A teraz stał się jednym z 500 najbogatszych ludzi na świecie, według indeksu miliarderów Bloomberga. Książę kontroluje rodowy majątek, którego początki sięgają wypraw krzyżowych, a współcześnie ma źródła w LGT Group, prywatnym banku, który zaspokaja potrzeby najbogatszych Ziemian. W tym roku wartość LGT wzrosła o 64 proc., ponad cztery razy bardziej niż indeks Euro Stoxx Banks, miedzy innymi dzięki zwiększeniu aktywów o 10 proc.
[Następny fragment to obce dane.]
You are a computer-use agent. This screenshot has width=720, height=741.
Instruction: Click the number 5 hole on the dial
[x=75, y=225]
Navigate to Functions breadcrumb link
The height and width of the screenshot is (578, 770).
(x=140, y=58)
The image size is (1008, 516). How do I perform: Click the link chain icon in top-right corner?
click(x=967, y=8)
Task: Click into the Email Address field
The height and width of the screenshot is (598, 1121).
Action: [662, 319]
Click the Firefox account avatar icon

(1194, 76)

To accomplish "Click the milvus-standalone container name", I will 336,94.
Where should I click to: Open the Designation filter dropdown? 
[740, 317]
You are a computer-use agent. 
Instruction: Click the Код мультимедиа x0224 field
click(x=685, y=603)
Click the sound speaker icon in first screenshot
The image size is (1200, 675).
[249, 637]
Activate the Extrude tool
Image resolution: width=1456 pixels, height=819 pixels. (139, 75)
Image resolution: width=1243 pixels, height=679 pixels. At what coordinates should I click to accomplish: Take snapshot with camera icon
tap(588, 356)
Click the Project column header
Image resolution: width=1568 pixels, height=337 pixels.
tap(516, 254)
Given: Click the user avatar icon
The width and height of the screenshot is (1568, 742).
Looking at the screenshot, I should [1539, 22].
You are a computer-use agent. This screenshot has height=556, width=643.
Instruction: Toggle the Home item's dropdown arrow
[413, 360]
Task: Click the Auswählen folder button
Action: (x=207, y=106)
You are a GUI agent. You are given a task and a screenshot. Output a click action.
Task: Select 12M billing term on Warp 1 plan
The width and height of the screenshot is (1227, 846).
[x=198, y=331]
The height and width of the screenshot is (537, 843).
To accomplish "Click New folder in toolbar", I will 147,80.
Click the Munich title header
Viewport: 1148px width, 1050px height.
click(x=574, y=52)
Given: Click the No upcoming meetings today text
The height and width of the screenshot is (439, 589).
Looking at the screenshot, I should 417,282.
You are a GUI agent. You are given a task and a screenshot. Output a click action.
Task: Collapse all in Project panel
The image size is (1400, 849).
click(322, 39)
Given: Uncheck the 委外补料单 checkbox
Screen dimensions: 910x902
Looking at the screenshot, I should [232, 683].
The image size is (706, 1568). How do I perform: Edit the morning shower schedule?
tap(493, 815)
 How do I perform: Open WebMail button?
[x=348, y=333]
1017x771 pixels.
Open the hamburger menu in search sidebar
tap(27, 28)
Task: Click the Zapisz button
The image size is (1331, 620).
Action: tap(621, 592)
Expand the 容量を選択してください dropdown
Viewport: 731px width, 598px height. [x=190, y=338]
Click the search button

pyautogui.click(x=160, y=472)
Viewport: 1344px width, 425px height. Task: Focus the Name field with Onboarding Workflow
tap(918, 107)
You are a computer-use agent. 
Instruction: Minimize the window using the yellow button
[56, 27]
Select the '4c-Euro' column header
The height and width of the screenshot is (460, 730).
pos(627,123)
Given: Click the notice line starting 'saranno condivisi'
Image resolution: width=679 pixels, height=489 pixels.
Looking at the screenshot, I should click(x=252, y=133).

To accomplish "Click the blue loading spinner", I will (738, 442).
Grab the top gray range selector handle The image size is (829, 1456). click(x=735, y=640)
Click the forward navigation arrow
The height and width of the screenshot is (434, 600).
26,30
Ten wzrost przysporzył 1,7 mld USD von Liechtensteinowi, co dało mu 444 miejsce w indeksie Bloomberga z majątkiem szacowanym na 4,4 mld USD.
Ten majątek jest najstarszy w indeksie amerykańskiej agencji, a jego gromadzenie zaczęło się w XII wieku od zakupów ziemi. W pewnym momencie te areały rozciągały się na terenie obecnych Niemiec, Austrii, Węgier i Czech. Teraz zostało z tego tylko trochę lasów i pół uprawnych w Austrii, wycenionych w indeksie na niecałe 100 mln USD. To ułamek ziemskich posiadłości należących do innych szlacheckich rodów w Europie, nie koniecznie panujących.
Hugh Grosvenor, siódmy Duke of Westminster, kontroluje 12,9 mld USD pochodzących z setek akrów ziemi w Londynie, należących do rodziny od 1677 r. Lord Cadogan z majątkiem wycenianym na 7,5 mld USD ma olbrzymie posiadłości w centrum Londynu, w których posiadanie rodzina weszła w 1753 r. Z królewskich rodów indeks Bloomberga uwzględnia jeszcze tylko Elżbietę II z osobistym majątkiem szacowanym na zaledwie 380 mln USD.